O aeroporto foi encerrado e o parlamento lituano evacuado. O presidente Gitanas Nausėda e a primeira-ministra Inga Raginienė foram retirados para abrigos. A presidente da Comissão Europeia, Ursula von der Leyen, reagiu publicamente a este incidente.
A dirigente vincou, via X, que as ameaças russas contra os Estados bálticos são inaceitáveis e que a Europa responderá com unidade. A mensagem seguiu uma carta de 15 eurodeputados bálticos a exigir condenação da Rússia pela escalada.
Donald Tusk, primeiro-ministro polaco, descreveu os acontecimentos como uma provocação coordenada, referindo-se a incidentes anteriores em que drones entraram no espaço aéreo polaco. A NATO já confirmou respostas rápidas dos caças aliado.

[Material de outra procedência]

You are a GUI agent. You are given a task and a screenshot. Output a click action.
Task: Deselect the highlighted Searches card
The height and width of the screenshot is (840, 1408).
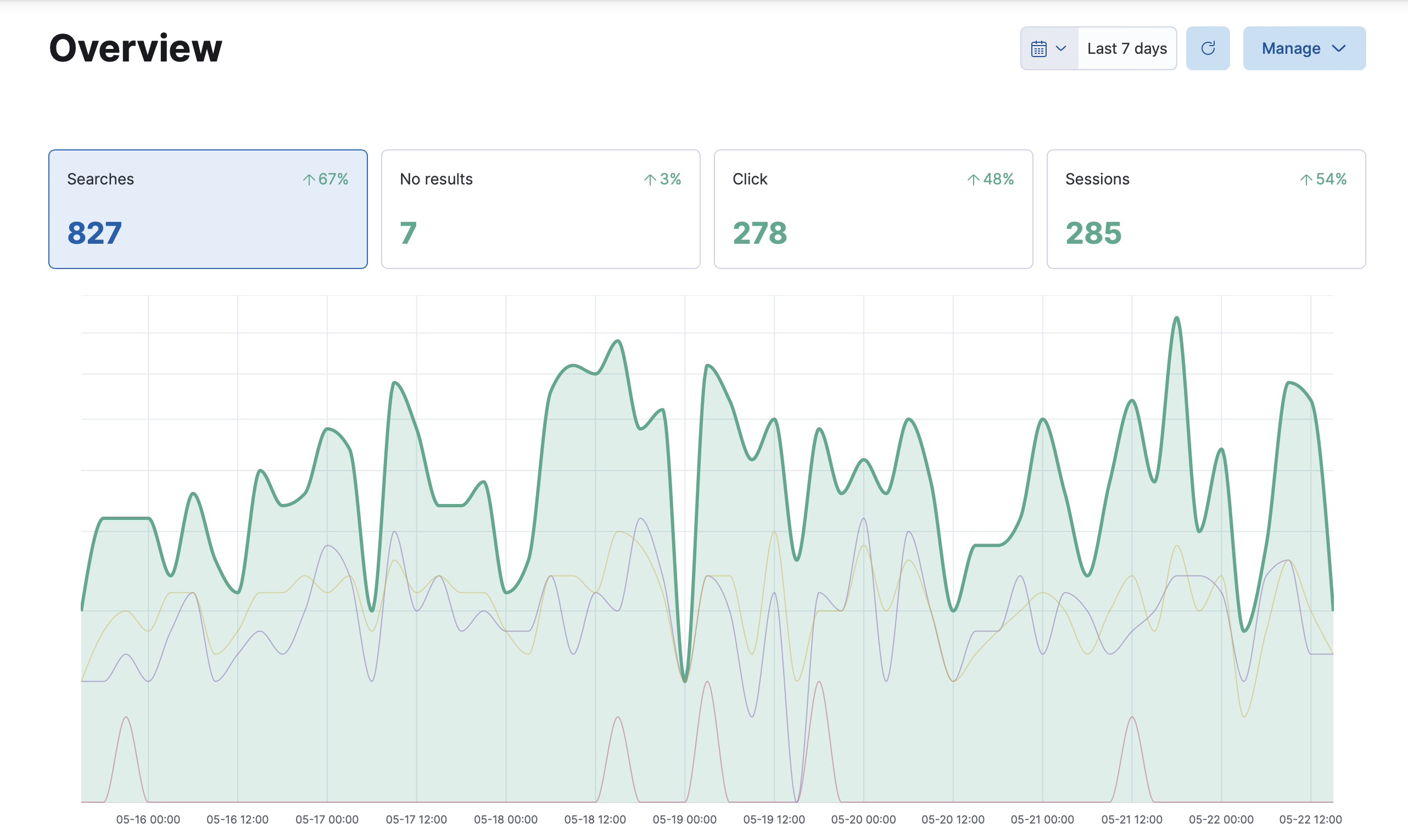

Numa linha de análise, o secretário-geral da NATO descreveu os drones como resultado da invasão da Ucrânia pela Rússia. Alguns aparelhos poderão ter origem ucraniana, desviados para desestabilizar o flanco leste.
O comissário europeu para a Defesa, Andrius Kubilius, indicou que a Rússia testa novas formas de pressão. A recomendação é aumentar a despesa militar da UE e reforçar o apoio ao flanco leste e à Ucrânia.